- Problem to work on
From the first line to the last, copy the data exactly.

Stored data
=====

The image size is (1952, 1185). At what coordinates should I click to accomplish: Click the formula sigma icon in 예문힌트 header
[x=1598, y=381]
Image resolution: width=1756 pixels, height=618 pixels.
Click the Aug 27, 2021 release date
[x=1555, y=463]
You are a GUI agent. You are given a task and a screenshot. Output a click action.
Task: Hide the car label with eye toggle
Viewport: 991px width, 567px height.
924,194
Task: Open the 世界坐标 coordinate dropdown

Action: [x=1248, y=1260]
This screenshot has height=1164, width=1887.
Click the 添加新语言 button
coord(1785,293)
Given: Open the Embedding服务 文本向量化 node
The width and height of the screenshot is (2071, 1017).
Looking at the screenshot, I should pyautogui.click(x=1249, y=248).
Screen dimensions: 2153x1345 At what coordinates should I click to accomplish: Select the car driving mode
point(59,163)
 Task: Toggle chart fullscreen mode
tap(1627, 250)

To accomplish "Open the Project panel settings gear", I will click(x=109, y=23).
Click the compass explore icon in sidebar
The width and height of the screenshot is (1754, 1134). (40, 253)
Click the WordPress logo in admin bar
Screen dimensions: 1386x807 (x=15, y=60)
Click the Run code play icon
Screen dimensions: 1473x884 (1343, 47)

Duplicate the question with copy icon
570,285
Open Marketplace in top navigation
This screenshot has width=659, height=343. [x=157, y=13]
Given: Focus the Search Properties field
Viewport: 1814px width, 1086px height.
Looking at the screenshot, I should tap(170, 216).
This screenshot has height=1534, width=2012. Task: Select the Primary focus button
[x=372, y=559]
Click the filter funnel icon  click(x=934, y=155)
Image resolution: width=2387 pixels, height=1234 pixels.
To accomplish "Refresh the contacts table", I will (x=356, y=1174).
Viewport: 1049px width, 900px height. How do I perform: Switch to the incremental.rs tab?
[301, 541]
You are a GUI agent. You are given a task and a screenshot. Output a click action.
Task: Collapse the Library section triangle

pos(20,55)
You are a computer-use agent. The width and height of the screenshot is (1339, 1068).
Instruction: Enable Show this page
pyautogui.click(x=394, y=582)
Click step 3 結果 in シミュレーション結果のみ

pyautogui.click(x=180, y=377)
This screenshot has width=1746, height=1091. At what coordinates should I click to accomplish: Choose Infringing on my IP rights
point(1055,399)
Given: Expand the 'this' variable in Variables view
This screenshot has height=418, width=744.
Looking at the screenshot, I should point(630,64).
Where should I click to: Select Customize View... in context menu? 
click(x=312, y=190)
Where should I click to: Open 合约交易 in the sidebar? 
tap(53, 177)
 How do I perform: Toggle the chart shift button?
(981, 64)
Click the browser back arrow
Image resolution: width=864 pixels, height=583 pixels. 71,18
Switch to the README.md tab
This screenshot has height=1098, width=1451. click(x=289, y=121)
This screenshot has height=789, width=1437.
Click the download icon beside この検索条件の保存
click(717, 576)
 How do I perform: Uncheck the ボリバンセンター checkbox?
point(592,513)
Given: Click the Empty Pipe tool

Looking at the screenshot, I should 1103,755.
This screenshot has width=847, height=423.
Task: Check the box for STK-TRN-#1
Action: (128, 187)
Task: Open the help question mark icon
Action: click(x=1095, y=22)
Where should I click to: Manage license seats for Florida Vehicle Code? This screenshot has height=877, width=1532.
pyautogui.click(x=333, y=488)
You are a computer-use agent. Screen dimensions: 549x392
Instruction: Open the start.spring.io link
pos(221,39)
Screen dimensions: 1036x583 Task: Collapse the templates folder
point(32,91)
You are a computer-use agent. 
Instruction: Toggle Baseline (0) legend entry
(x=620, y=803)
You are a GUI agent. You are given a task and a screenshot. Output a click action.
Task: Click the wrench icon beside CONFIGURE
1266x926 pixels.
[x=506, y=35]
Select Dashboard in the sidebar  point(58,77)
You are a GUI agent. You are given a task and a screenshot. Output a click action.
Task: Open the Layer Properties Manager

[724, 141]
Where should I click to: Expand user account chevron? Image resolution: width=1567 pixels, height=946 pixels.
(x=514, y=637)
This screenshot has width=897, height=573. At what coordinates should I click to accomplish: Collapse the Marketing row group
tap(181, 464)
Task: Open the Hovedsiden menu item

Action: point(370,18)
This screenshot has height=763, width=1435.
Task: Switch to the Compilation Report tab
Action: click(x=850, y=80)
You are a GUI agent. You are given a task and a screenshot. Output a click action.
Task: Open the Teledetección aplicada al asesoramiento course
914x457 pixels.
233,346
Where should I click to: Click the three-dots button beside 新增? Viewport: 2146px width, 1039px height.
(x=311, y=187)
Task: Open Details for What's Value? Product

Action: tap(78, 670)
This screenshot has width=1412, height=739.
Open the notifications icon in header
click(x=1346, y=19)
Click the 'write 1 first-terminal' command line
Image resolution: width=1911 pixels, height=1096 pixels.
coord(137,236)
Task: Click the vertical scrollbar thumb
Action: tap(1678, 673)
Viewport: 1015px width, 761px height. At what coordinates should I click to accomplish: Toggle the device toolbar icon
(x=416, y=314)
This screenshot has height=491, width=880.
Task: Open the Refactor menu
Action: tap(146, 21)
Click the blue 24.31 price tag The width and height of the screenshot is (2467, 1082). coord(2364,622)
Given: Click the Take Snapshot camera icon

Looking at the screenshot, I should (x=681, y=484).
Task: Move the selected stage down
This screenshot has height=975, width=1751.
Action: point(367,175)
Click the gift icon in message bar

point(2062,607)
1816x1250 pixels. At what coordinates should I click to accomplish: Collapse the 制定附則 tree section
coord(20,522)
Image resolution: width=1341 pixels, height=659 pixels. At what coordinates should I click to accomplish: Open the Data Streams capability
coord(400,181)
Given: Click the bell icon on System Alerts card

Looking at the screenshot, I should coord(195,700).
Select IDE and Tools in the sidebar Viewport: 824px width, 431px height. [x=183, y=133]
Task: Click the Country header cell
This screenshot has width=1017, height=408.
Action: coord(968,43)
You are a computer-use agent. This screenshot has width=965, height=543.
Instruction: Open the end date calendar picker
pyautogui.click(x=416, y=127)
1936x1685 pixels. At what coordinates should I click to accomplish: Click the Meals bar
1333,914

=====

- Solution
The image size is (1952, 1185). At what coordinates should I click to accomplish: Click the formula sigma icon in 예문힌트 header
[x=1598, y=381]
Image resolution: width=1756 pixels, height=618 pixels.
Click the Aug 27, 2021 release date
[x=1555, y=463]
You are a GUI agent. You are given a task and a screenshot. Output a click action.
Task: Hide the car label with eye toggle
Viewport: 991px width, 567px height.
924,194
Task: Open the 世界坐标 coordinate dropdown

Action: [x=1248, y=1260]
This screenshot has height=1164, width=1887.
Click the 添加新语言 button
coord(1785,293)
Given: Open the Embedding服务 文本向量化 node
The width and height of the screenshot is (2071, 1017).
Looking at the screenshot, I should pyautogui.click(x=1249, y=248).
Screen dimensions: 2153x1345 At what coordinates should I click to accomplish: Select the car driving mode
point(59,163)
 Task: Toggle chart fullscreen mode
tap(1627, 250)

To accomplish "Open the Project panel settings gear", I will click(x=109, y=23).
Click the compass explore icon in sidebar
The width and height of the screenshot is (1754, 1134). (40, 253)
Click the WordPress logo in admin bar
Screen dimensions: 1386x807 (x=15, y=60)
Click the Run code play icon
Screen dimensions: 1473x884 (1343, 47)

Duplicate the question with copy icon
570,285
Open Marketplace in top navigation
This screenshot has width=659, height=343. [x=157, y=13]
Given: Focus the Search Properties field
Viewport: 1814px width, 1086px height.
Looking at the screenshot, I should tap(170, 216).
This screenshot has height=1534, width=2012. Task: Select the Primary focus button
[x=372, y=559]
Click the filter funnel icon  click(x=934, y=155)
Image resolution: width=2387 pixels, height=1234 pixels.
To accomplish "Refresh the contacts table", I will (x=356, y=1174).
Viewport: 1049px width, 900px height. How do I perform: Switch to the incremental.rs tab?
[301, 541]
You are a GUI agent. You are given a task and a screenshot. Output a click action.
Task: Collapse the Library section triangle

pos(20,55)
You are a computer-use agent. The width and height of the screenshot is (1339, 1068).
Instruction: Enable Show this page
pyautogui.click(x=394, y=582)
Click step 3 結果 in シミュレーション結果のみ

pyautogui.click(x=180, y=377)
This screenshot has width=1746, height=1091. At what coordinates should I click to accomplish: Choose Infringing on my IP rights
point(1055,399)
Given: Expand the 'this' variable in Variables view
This screenshot has height=418, width=744.
Looking at the screenshot, I should point(630,64).
Where should I click to: Select Customize View... in context menu? 
click(x=312, y=190)
Where should I click to: Open 合约交易 in the sidebar? 
tap(53, 177)
 How do I perform: Toggle the chart shift button?
(981, 64)
Click the browser back arrow
Image resolution: width=864 pixels, height=583 pixels. 71,18
Switch to the README.md tab
This screenshot has height=1098, width=1451. click(x=289, y=121)
This screenshot has height=789, width=1437.
Click the download icon beside この検索条件の保存
click(717, 576)
 How do I perform: Uncheck the ボリバンセンター checkbox?
point(592,513)
Given: Click the Empty Pipe tool

Looking at the screenshot, I should 1103,755.
This screenshot has width=847, height=423.
Task: Check the box for STK-TRN-#1
Action: (128, 187)
Task: Open the help question mark icon
Action: click(x=1095, y=22)
Where should I click to: Manage license seats for Florida Vehicle Code? This screenshot has height=877, width=1532.
pyautogui.click(x=333, y=488)
You are a computer-use agent. Screen dimensions: 549x392
Instruction: Open the start.spring.io link
pos(221,39)
Screen dimensions: 1036x583 Task: Collapse the templates folder
point(32,91)
You are a computer-use agent. 
Instruction: Toggle Baseline (0) legend entry
(x=620, y=803)
You are a GUI agent. You are given a task and a screenshot. Output a click action.
Task: Click the wrench icon beside CONFIGURE
1266x926 pixels.
[x=506, y=35]
Select Dashboard in the sidebar  point(58,77)
You are a GUI agent. You are given a task and a screenshot. Output a click action.
Task: Open the Layer Properties Manager

[724, 141]
Where should I click to: Expand user account chevron? Image resolution: width=1567 pixels, height=946 pixels.
(x=514, y=637)
This screenshot has width=897, height=573. At what coordinates should I click to accomplish: Collapse the Marketing row group
tap(181, 464)
Task: Open the Hovedsiden menu item

Action: point(370,18)
This screenshot has height=763, width=1435.
Task: Switch to the Compilation Report tab
Action: click(x=850, y=80)
You are a GUI agent. You are given a task and a screenshot. Output a click action.
Task: Open the Teledetección aplicada al asesoramiento course
914x457 pixels.
233,346
Where should I click to: Click the three-dots button beside 新增? Viewport: 2146px width, 1039px height.
(x=311, y=187)
Task: Open Details for What's Value? Product

Action: tap(78, 670)
This screenshot has width=1412, height=739.
Open the notifications icon in header
click(x=1346, y=19)
Click the 'write 1 first-terminal' command line
Image resolution: width=1911 pixels, height=1096 pixels.
coord(137,236)
Task: Click the vertical scrollbar thumb
Action: tap(1678, 673)
Viewport: 1015px width, 761px height. At what coordinates should I click to accomplish: Toggle the device toolbar icon
(x=416, y=314)
This screenshot has height=491, width=880.
Task: Open the Refactor menu
Action: tap(146, 21)
Click the blue 24.31 price tag The width and height of the screenshot is (2467, 1082). coord(2364,622)
Given: Click the Take Snapshot camera icon

Looking at the screenshot, I should (x=681, y=484).
Task: Move the selected stage down
This screenshot has height=975, width=1751.
Action: point(367,175)
Click the gift icon in message bar

point(2062,607)
1816x1250 pixels. At what coordinates should I click to accomplish: Collapse the 制定附則 tree section
coord(20,522)
Image resolution: width=1341 pixels, height=659 pixels. At what coordinates should I click to accomplish: Open the Data Streams capability
coord(400,181)
Given: Click the bell icon on System Alerts card

Looking at the screenshot, I should coord(195,700).
Select IDE and Tools in the sidebar Viewport: 824px width, 431px height. [x=183, y=133]
Task: Click the Country header cell
This screenshot has width=1017, height=408.
Action: coord(968,43)
You are a computer-use agent. This screenshot has width=965, height=543.
Instruction: Open the end date calendar picker
pyautogui.click(x=416, y=127)
1936x1685 pixels. At what coordinates should I click to accomplish: Click the Meals bar
1333,914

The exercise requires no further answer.